▸ Bagian Latihan:
1: Apakah pernyataan berikut sesuai dengan teks tentang kepemimpinan dalam Islam? (a) Kepemimpinan disebut sebagai tujuan akhir. (b) Dalam perspektif Islam, kepemimpinan bermakna amanah kekhalifahan. (c) Tujuan diselenggarakannya kehidupan adalah terciptanya keadilan dan kemakmuran masyarakat. Jawab ya atau tidak untuk tiap pernyataan, lalu kutip kata-kata teks yang menentukannya.
2: Menurut teks tentang kepemimpinan dalam Islam, apa tugas pokok amanah yang diberikan Tuhan kepada manusia?

Kepemimpinan Dalam Islam


Kepemimpinan Dalam Islam

    Persoalan kepemimpinan adalah persoalan yang sangat penting dan strategis. Karena, ia sangat menentukan nasib sebuah masyarakat dan bangsa. Sejarah telah membuktikan bahwa salah satu ciri masyarakat yang unggul dan menguasai peradaban adalah masyarakat yang memiliki pemimpin yang berwibawa, tegas, adil, dan berpihak pada kepentingan rakyat, memiliki visi yang kuat, dan mampu menghadirkan perubahan ke arah yang lebih baik.

    Dalam doktrin agama manapun, kepemimpinan merupakan hal yang sangat prinsip. Islam dengan terminologinya menyebutkan, kepemimpinan adalah amanah kekhalifaha. Amanah representasi langsung dari Tuhan kepada Manusia (khalifatullah fil ardh) dengan tugas pokok untuk memakmurkan dunia dalam orbit dan konsistensi hukum-Nya. Karena itu, dalam persepektif Islam sesungguhnya kepemimpinan bermakna sebagai sebuah amanah kekhalifahan, bukan keistimewaan.

    Secara filosofi, harus dipahami pula bahwa kepemimpinan bukanlah suatu tujuan (final goal), bukan kenikmatan, dan juga bukan fasilitas. Karena kepemimpinan bukan tujuan, maka harus kita pahami sebatas sebagai perantara atau wasilah untuk mewujudkan tujuan diselenggarakannya kehidupan. Yaitu terciptanya keadilan dan kemakmuran masyarakat.

    Pemahaman yang sedemikian itu, dalam pandangan Islam hanya dapat diwujudkan oleh seorang pemimpin atau imam yang adil. Kita tidak boleh gegabah dalam menentukan siapa yang layak menjadi pemimpin.

▸ Data Terekam:
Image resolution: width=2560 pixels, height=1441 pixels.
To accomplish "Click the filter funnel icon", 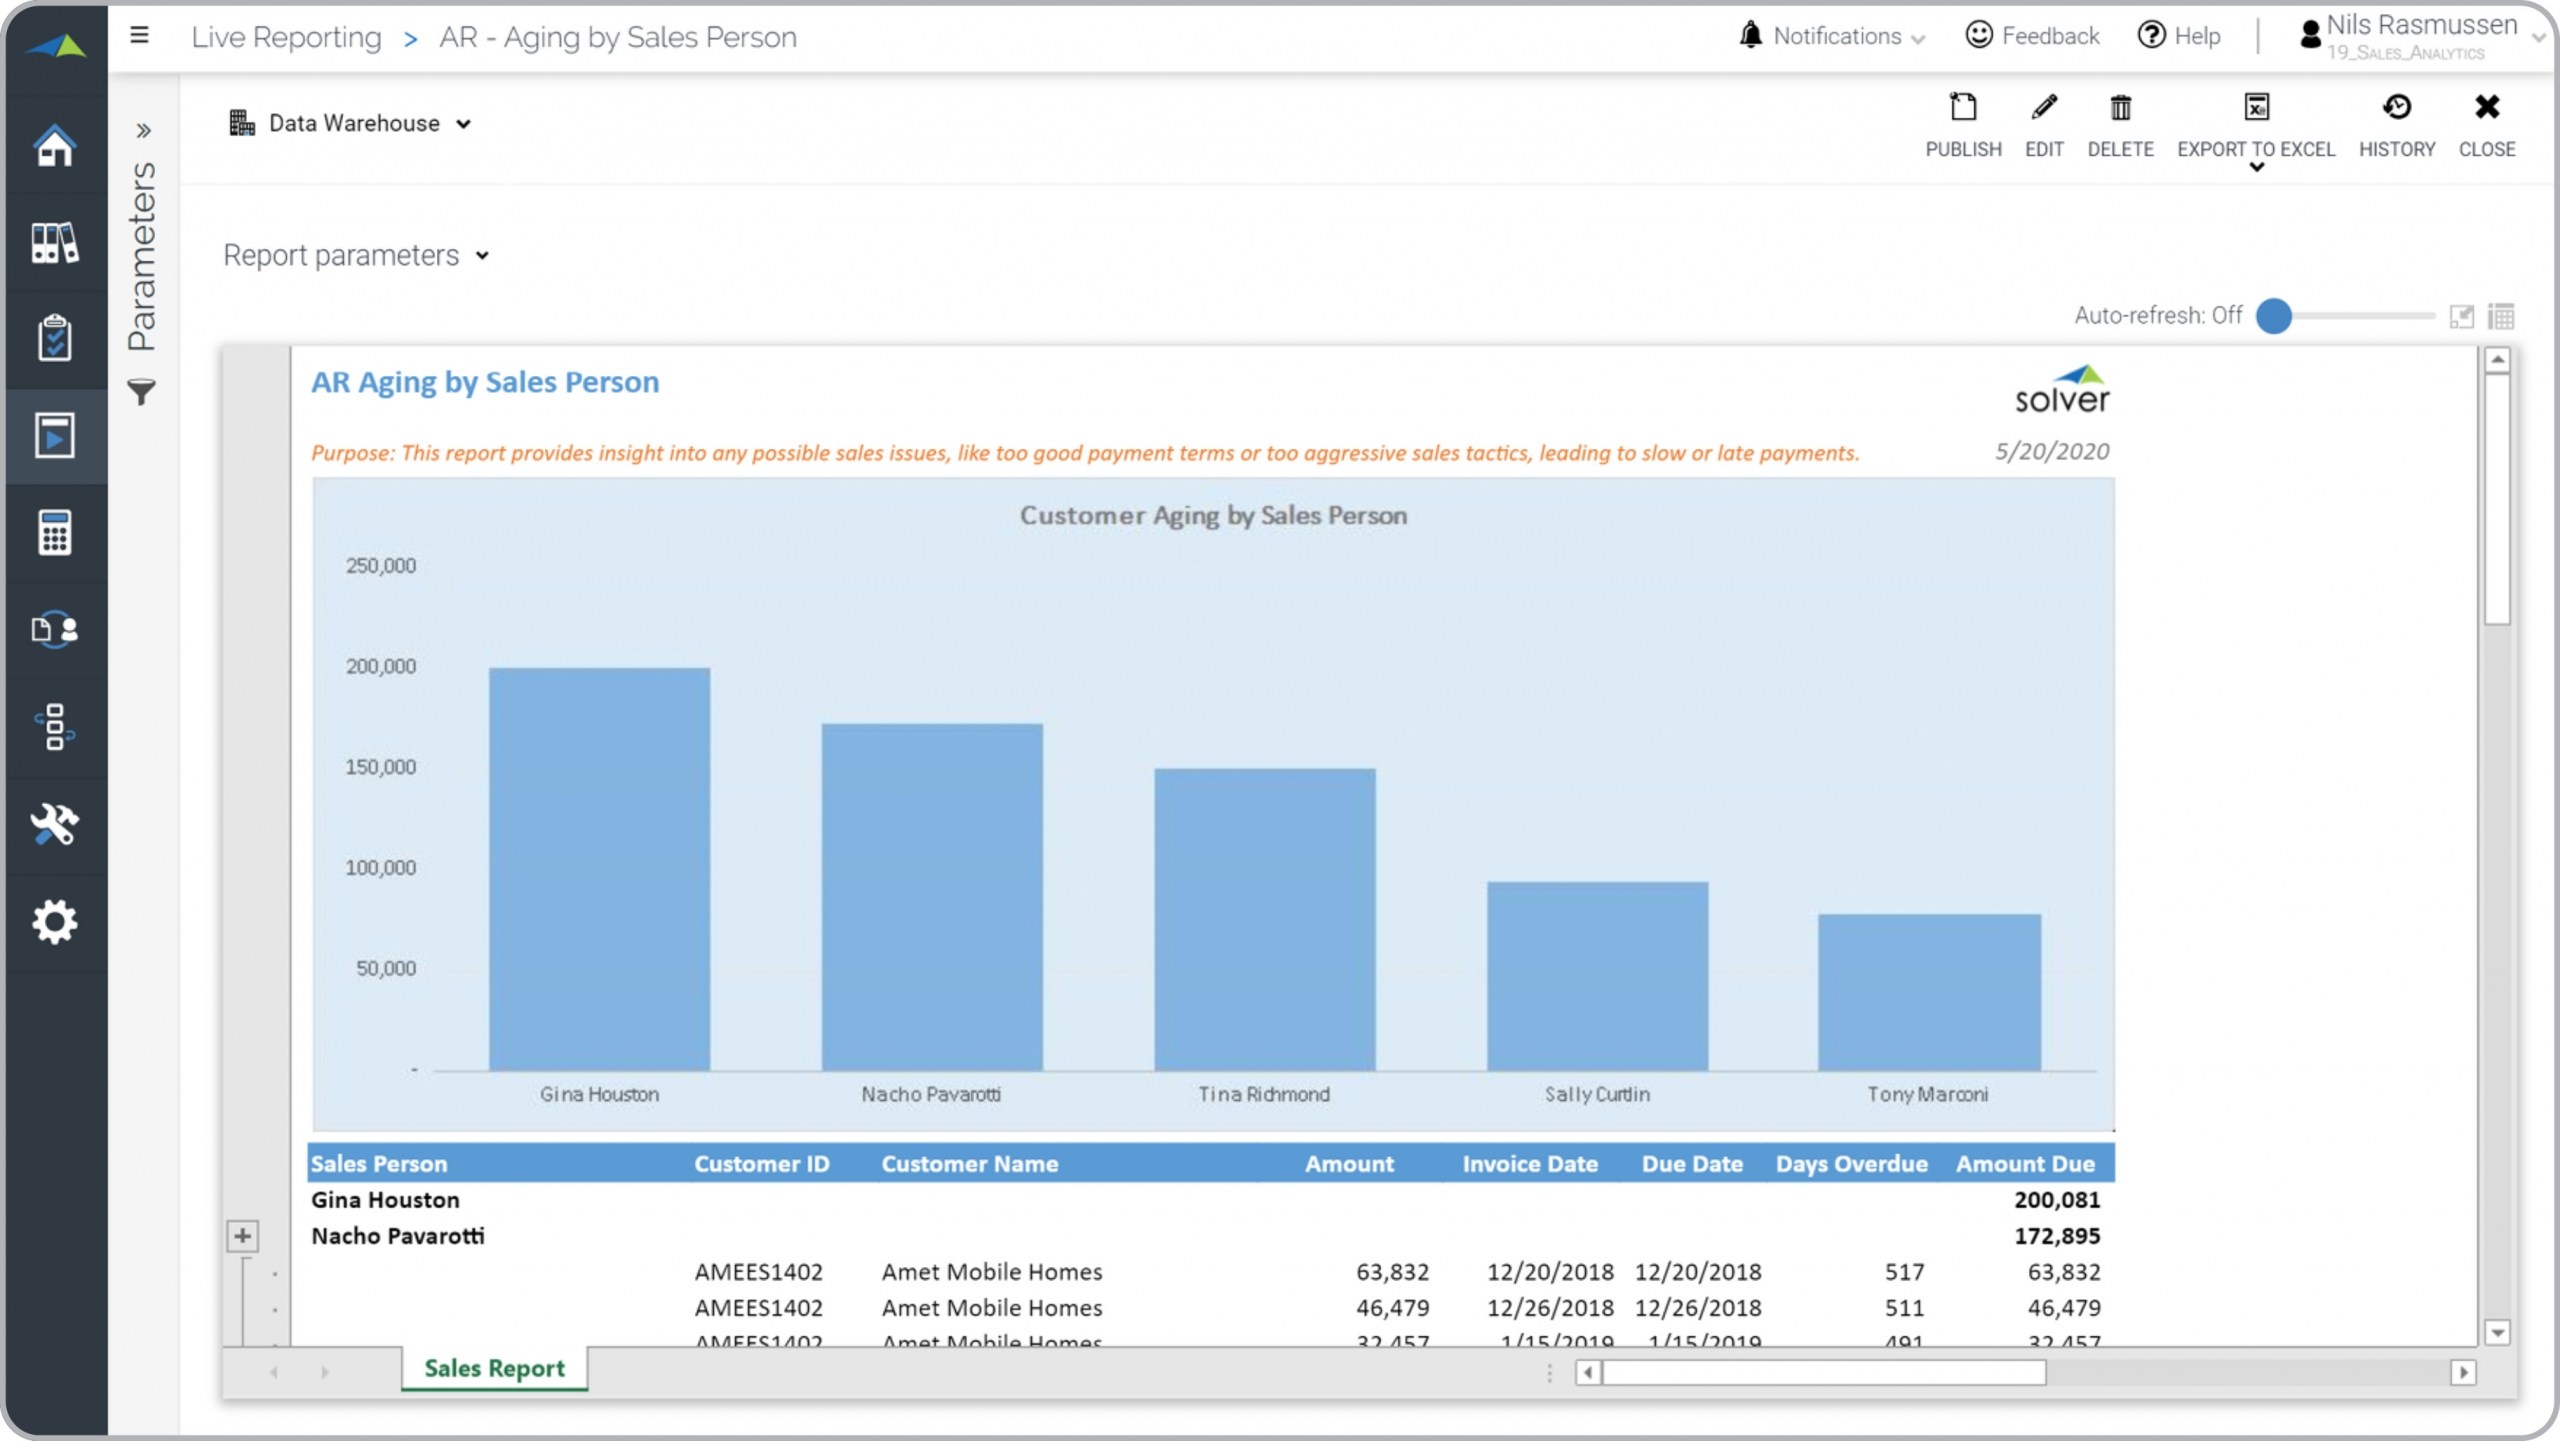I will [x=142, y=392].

...

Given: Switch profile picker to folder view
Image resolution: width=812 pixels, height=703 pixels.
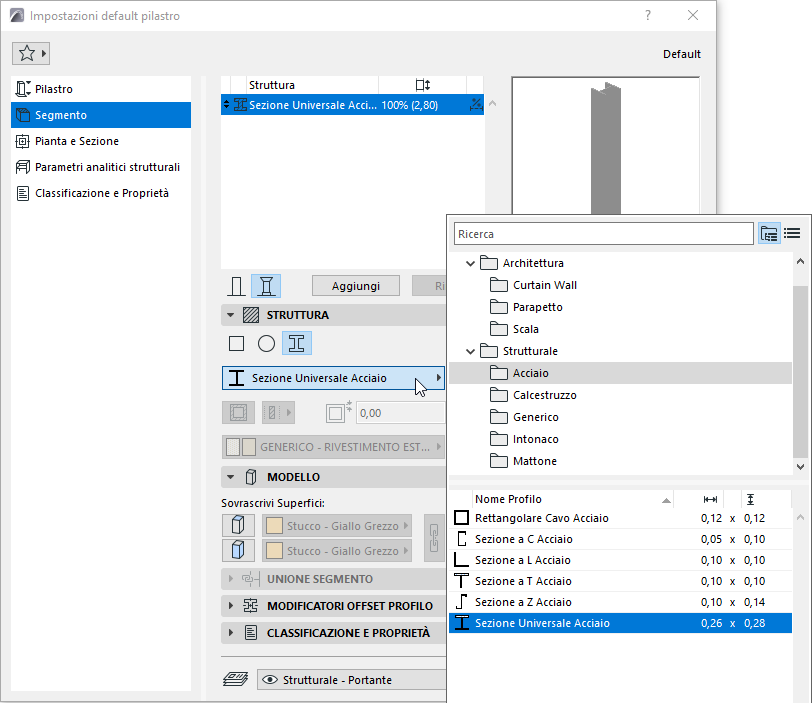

...

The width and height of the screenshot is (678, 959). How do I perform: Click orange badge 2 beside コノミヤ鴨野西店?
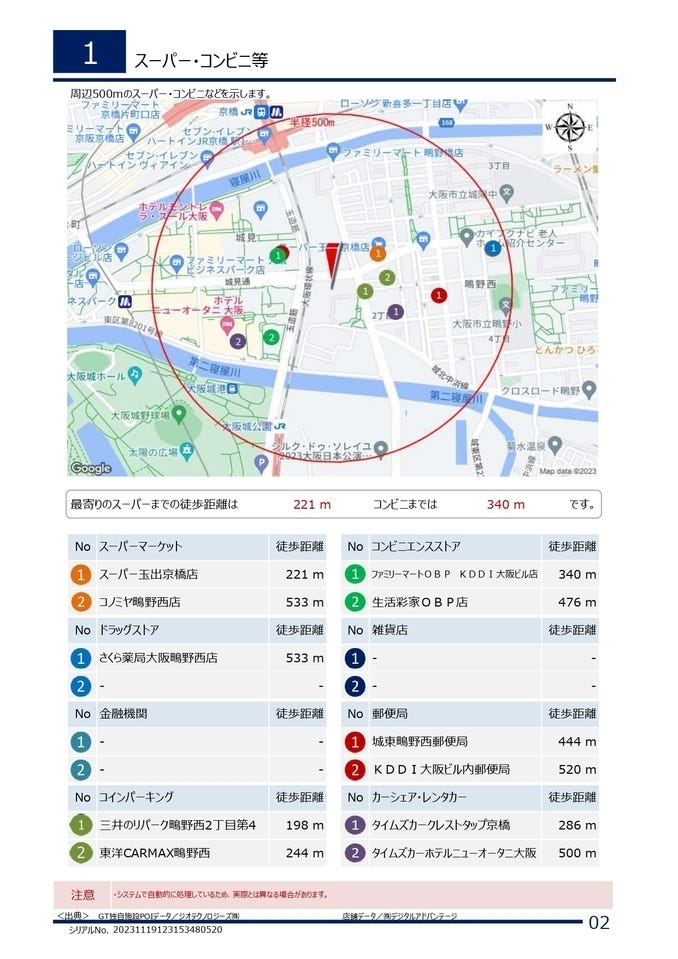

▸ Kunci Jawaban:
1:
(a) Tidak: "kepemimpinan bukanlah suatu tujuan (final goal), bukan kenikmatan, dan juga bukan fasilitas"
(b) Ya: "kepemimpinan bermakna sebagai sebuah amanah kekhalifahan, bukan keistimewaan"
(c) Ya: "Yaitu terciptanya keadilan dan kemakmuran masyarakat."

2: Memakmurkan dunia dalam orbit dan konsistensi hukum-Nya.